Monday, Sep. 24, 1979
After Titian, Venice Observed
By ROBERT HUGHES
A new show in London is full of 17th century surprises
Some moments in art history used to seem beyond resuscitation. Seventeenth century Venetian painting was one of them. Nobody bothered about it. It was an orphan, huddled between the father figures of the Venetian cinquecento--Titian, Veronese, Tintoretto--and the effervescent grandeur of the Tiepolos in the 18th century. Even today, when scholarship and the art market have opened every mass grave in search of something to write about and sell, the names of painters like Damiano Mazza or Alessandro Turchi do not make the pulse race.
But nothing is unrevivable--as an exhibition of 54 paintings from 17th century Venice which opened two weeks ago at London's National Gallery abundantly shows. Organized by Art Historian Homan Potterton, and composed of paintings from British and Irish collections, it is the first show ever given to this subject in England. It makes a distinct contribution to art scholarship&--and, in an alternately dry and overripe way, provides real visual pleasure as well.
By the 1600s, Venice, once the amazement of the world and the ruler of a considerable part of it, was starting the long decline into the salty tourist trap the city is today. For almost 200 years, starting with the capture of Constantinople in 1453, the Turks had been snapping off the Venetian colonies in the eastern Mediterranean. Portuguese caravels, rounding the tip of Africa in increasing numbers, had taken away Venice's old monopoly of the spice trade. Venice was turning from an imperial power into a cultural artifact. As such, she was one of the most visited cities of Europe. For an artist, a trip to see the Bellinis and Titians was an obligatory part of his education--as necessary, if he wanted to paint murals in the grand manner, as studying the classical ruins of Rome. Painters flocked to Venice from north of the Alps as well as from other centers in Italy, and this gave an eclectic tone to Venetian art. With no dominant brush to impose its presence, as Titian's had, almost anything went --remnants of international mannerism. Venetian color, quotations from Roman or Flemish Baroque, borrowings from the new realism of Caravaggio and his great Spanish follower, Ribera.
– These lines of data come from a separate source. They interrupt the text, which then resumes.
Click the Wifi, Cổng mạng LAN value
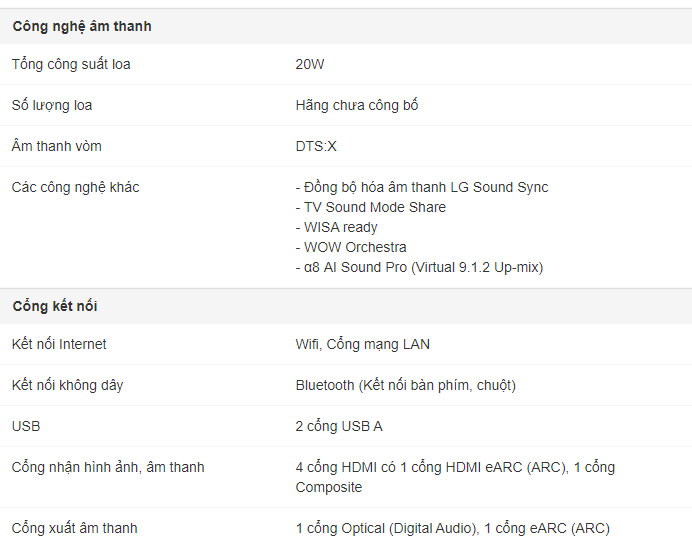The height and width of the screenshot is (544, 692). pos(362,344)
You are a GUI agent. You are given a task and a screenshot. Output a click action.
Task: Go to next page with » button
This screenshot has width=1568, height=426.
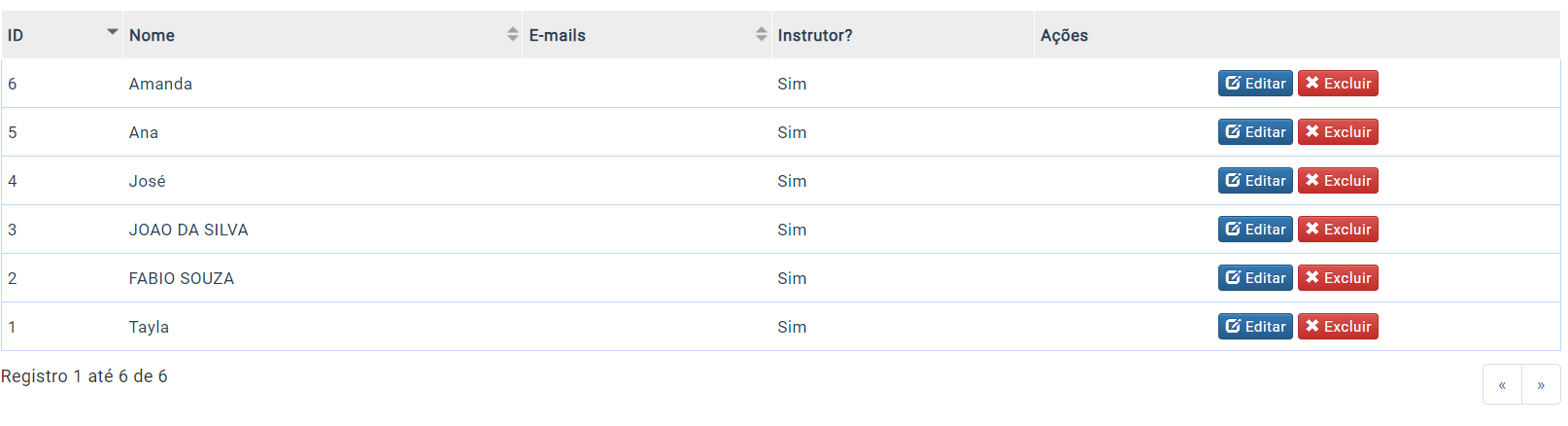(1541, 385)
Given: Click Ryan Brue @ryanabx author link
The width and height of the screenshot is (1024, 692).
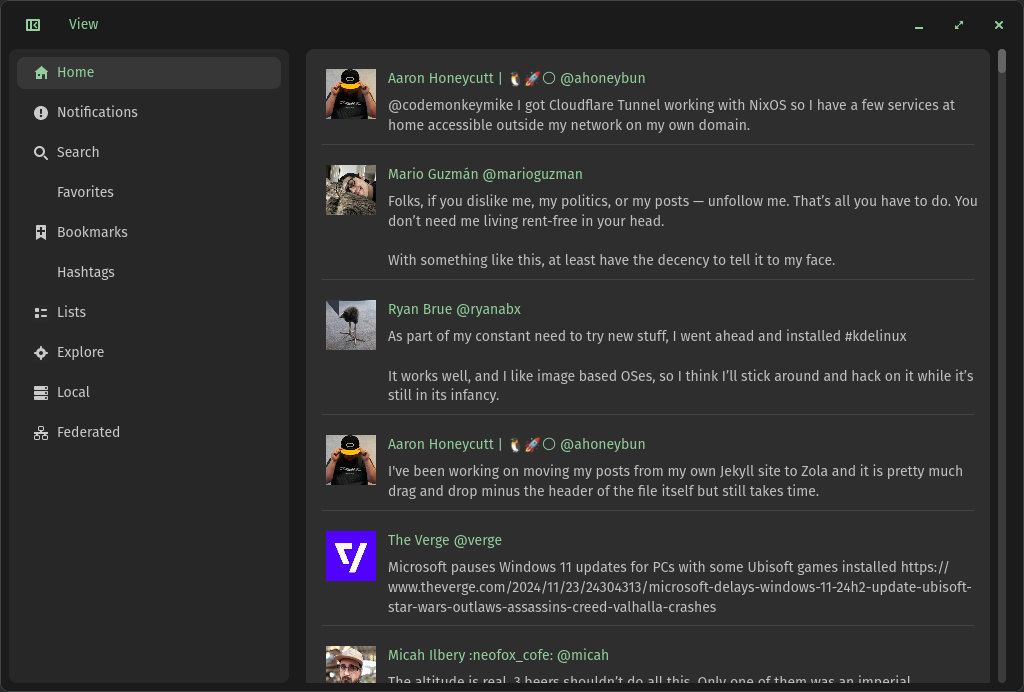Looking at the screenshot, I should point(454,309).
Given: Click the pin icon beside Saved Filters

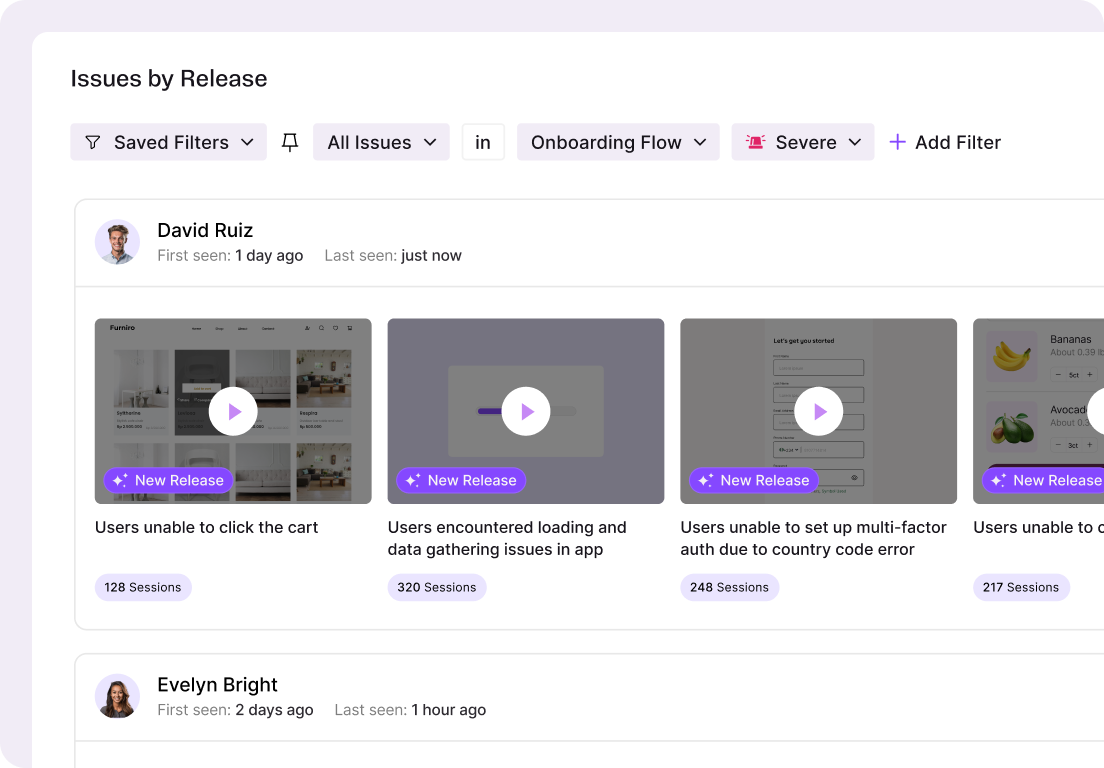Looking at the screenshot, I should pyautogui.click(x=289, y=142).
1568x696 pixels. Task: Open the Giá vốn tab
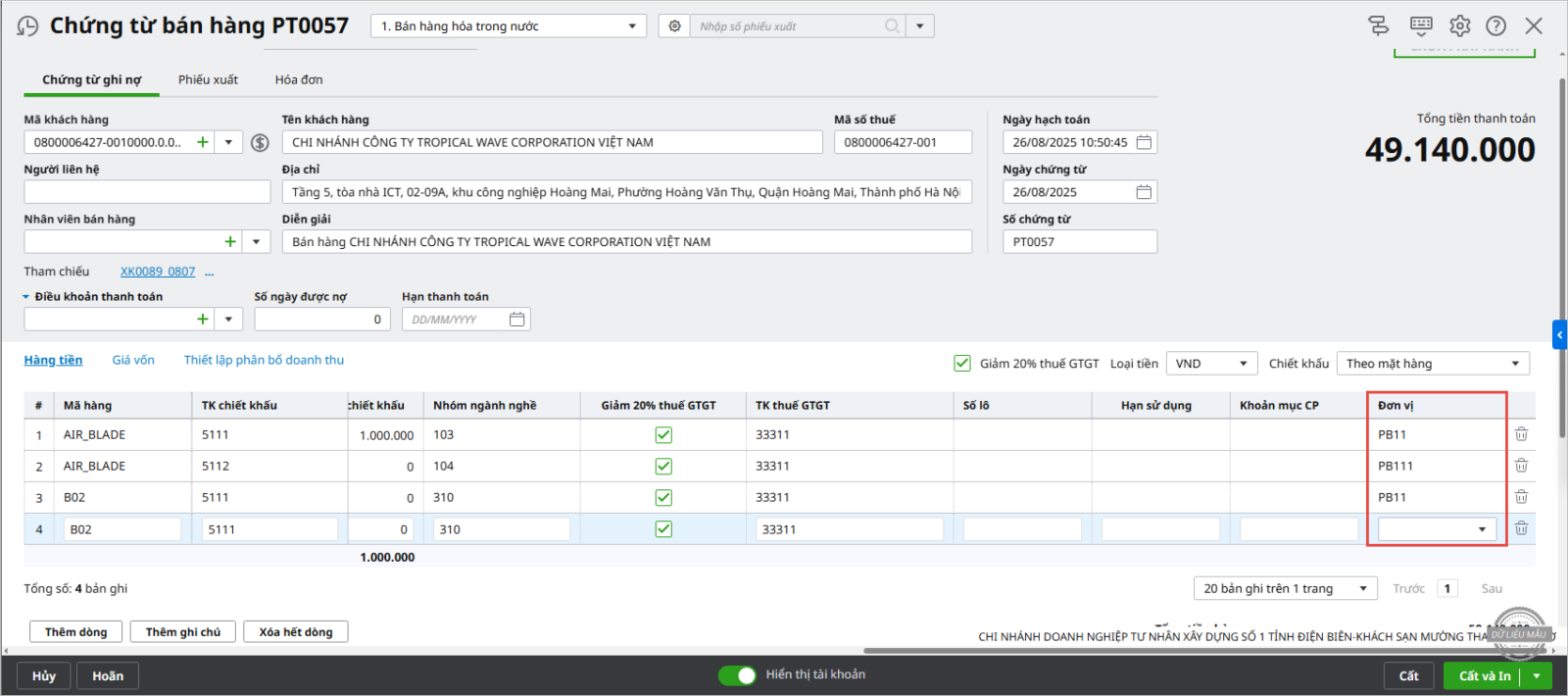(x=133, y=361)
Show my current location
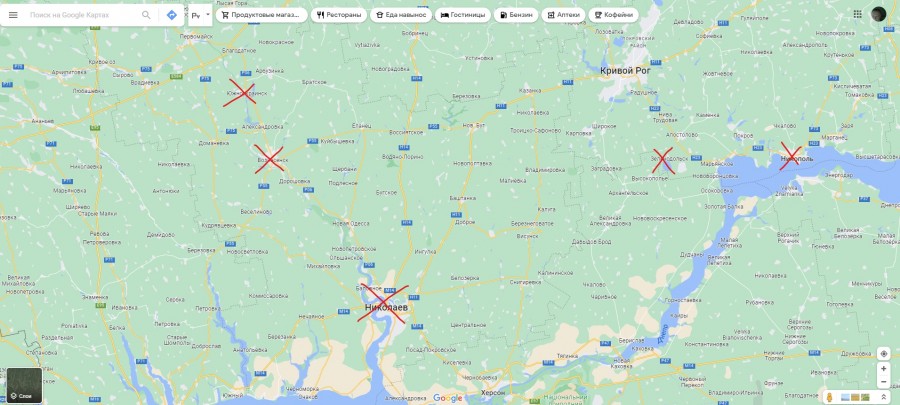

The city was visited by geniuses, like the young Rubens; but its art colony consisted mainly of third-rate painters turning out ragged marsh peasants, holy Virgins with the rolling eyeballs of mad colts, and wardrobe-like, impermeable nudes.
There is a good deal of visual upholstery in the National Gallery's show. One Palma Giovane is enough, if the stodgy bodies of his Mars and Venus are a fair sample. "A fat red knave," one 17th century Englishman called this Mars; and he was right. But there are some pleasant surprises. Judging from his labored little religious paintings, Domenico Fetti -- a migrant from Rome, who died young in Venice in 1623--does not seem capable of anything as vivid as his portrait of the Mantuan prelate Vincenzo Avogadro, with its knobby, tense hands and burning Van Gogh eyes. Nor are there many more graceful responses to Caravaggio in 17th century Italian painting than the St. Sebastian by Nicolas Regnier, or Niccolo Renieri as he called himself in Venice, being in fact a Fleming. There are plenty of Caravaggesque notes: the dark shadows and sonorous reds, the harshly realistic bruise around the arow puncture in the saint's leg, the general sense of fusion between eroticism and death. But they are veiled by a kind of salon elegance. In Caravaggio, dead bodies are really dead, whereas Renieri's youthful Sebastian is stretched out in a mildly titillating swoon, without a mortal wound visible anywhere on his body.
The best part of the show is a group of paintings by Bernardo Strozzi, a much neglected major painter. Strozzi was a Capuchin friar from Genoa who seems to have wandered out of holy orders after his 50th birthday. He settled in Venice around 1630. His work stands out first and most obviously for its color. The blues and yellows of Strozzi's Personification of Fame have a rinsed brilliance that foreshadows Tiepolo. (The allegory is more complex than it seems to be; the painting is actually about two different kinds of fame. What would now be called celebrity is represented by the gilded trumpet, which is too short to make anything better than a loud squawk. The object in Fame's right hand is a tenor shawm, a more melodious instrument signifying proper reputation.) Strozzi had looked attentively at Rubens, and extracted from his work a fine sense of how to suggest different substances with their "equivalents" in paint. With an effortless rhetoric of the hand, the lathering scribbles of his brush summon up the richness of brocade, the slippery quality of light on silk, or the dense glow of flesh. Strozzi could also work at a deeper and more troubled level, as his best-known painting, the Concert, shows. The nervous hands and concentrated looks of the very unaristocratic musicians tuning their instruments become a metaphor for all disciplined work by artists, including Strozzi's own. Such a painting is, in its own right, a justification for this show.